LoRaWANとは
LoRaWAN(ローラワン)は、「Low Power Wide Area Network」の略で、その名の通り「少ない電力で広い範囲をカバーする無線通信ネットワーク」を指します。IoT [blocked](Internet of Things:モノのインターネット)デバイス、つまりインターネットにつながる様々な機器が、効率的にデータをやり取りするために開発された技術です。
この技術の最大の特徴は、消費電力が非常に少ないにもかかわらず、数キロメートルから数十キロメートルといった長距離の通信が可能である点です。一般的なWi-FiやBluetoothが数十メートル程度の通信範囲であることと比較すると、その広さがわかります。これにより、電池一つで数年間稼働するセンサーなど、電源の確保が難しい場所でもIoTデバイスを設置しやすくなります。

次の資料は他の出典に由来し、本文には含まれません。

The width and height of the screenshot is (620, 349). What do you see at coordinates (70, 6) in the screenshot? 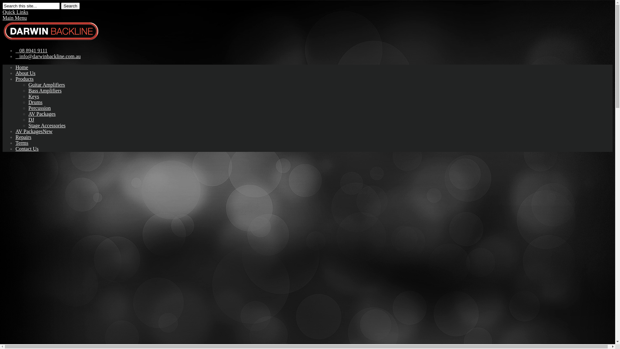
I see `'Search'` at bounding box center [70, 6].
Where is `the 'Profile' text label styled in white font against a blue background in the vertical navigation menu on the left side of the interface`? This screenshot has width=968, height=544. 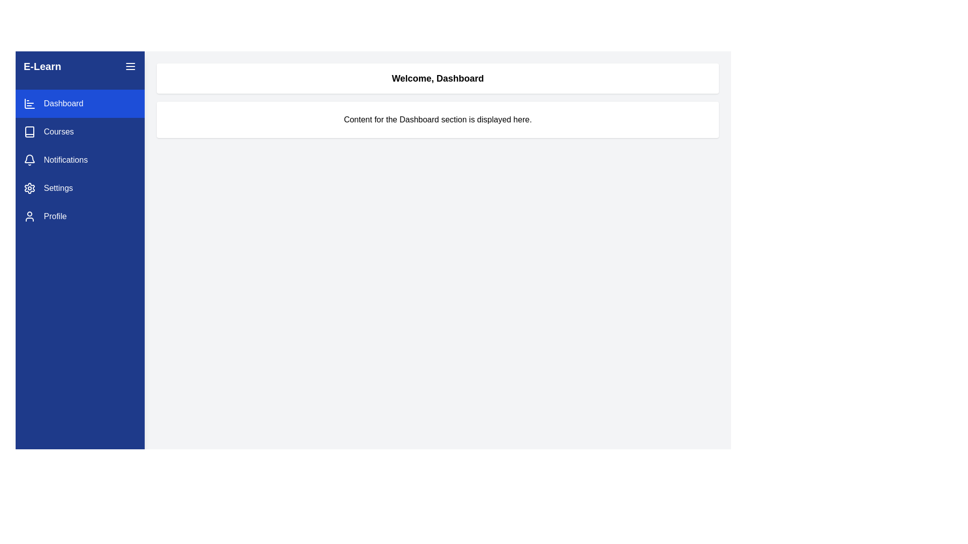 the 'Profile' text label styled in white font against a blue background in the vertical navigation menu on the left side of the interface is located at coordinates (54, 216).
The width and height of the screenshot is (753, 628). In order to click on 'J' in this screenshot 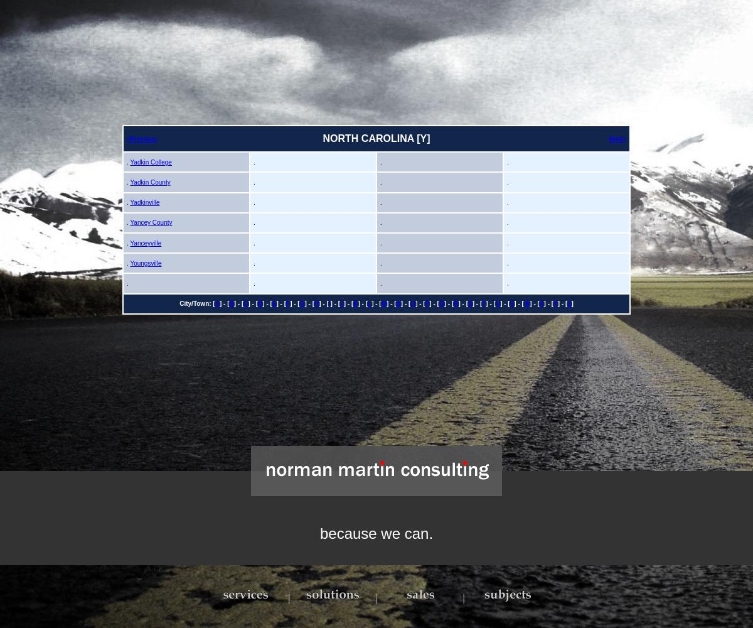, I will do `click(340, 303)`.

LoRaWANは、主にセンサーが収集した温度や湿度、位置情報といった少量のデータを定期的に送信する用途に適しています。動画のような大容量データの送受信には向きませんが、IoTの多くの用途では少量のデータで十分なため、非常に効率的な通信手段として活用されています。
なぜ今、話題なの?
LoRaWANが今、注目されている主な理由は、IoTの普及と社会課題の解決への貢献が期待されているためです。
近年、様々な「モノ」がインターネットにつながり、データ収集や遠隔操作が行われるIoTの市場が急速に拡大しています。しかし、IoTデバイスを広範囲に設置する際、電源の確保や通信コストが課題となることが少なくありませんでした。LoRaWANは、これらの課題を解決できる技術として期待されています。

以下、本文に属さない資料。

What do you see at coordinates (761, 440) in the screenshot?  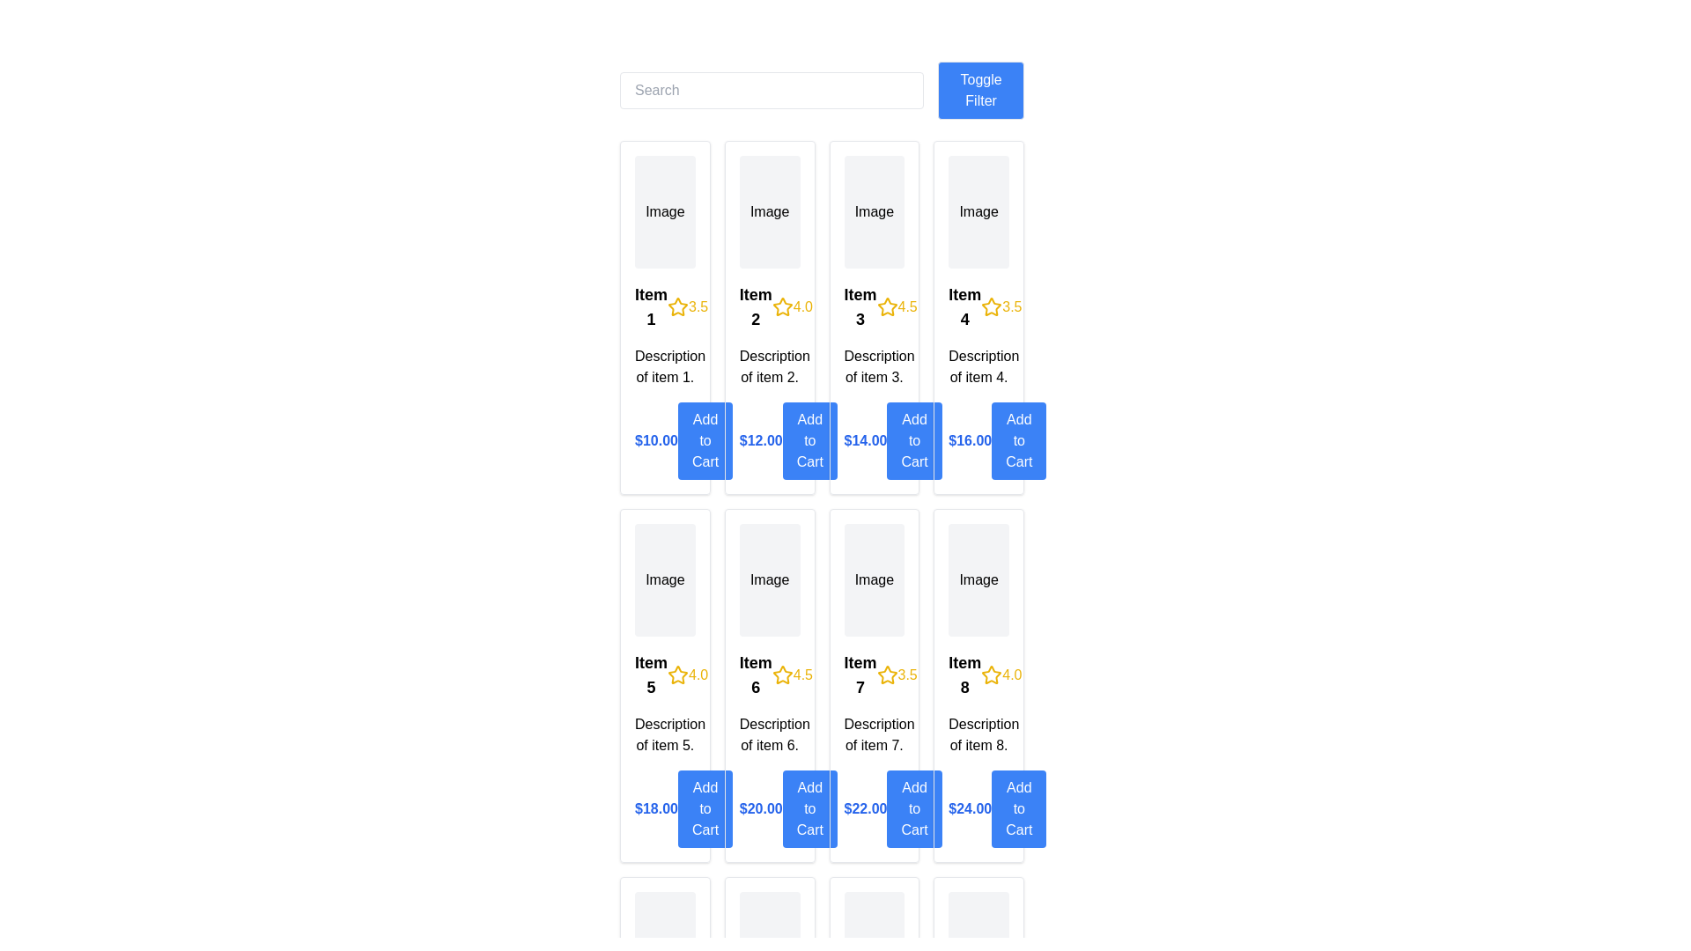 I see `price displayed in the bold, blue-colored text label showing '$12.00', located in the second column of the grid layout, directly below the item description and above the 'Add to Cart' button` at bounding box center [761, 440].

例えば、人手不足に悩む農業分野では、広大な農地に設置したセンサーから土壌の水分量や気温データを自動で収集し、効率的な水やりや施肥に役立てることができます。また、インフラ設備の老朽化が進む中で、橋や道路のひび割れを監視するセンサーからのデータをリアルタイムで取得し、メンテナンスの効率化を図るなど、社会インフラの維持管理にも貢献が期待されています。
どこで使われている?
LoRaWANは、その特性から多岐にわたる分野で活用が進んでいます。具体的な例をいくつか挙げます。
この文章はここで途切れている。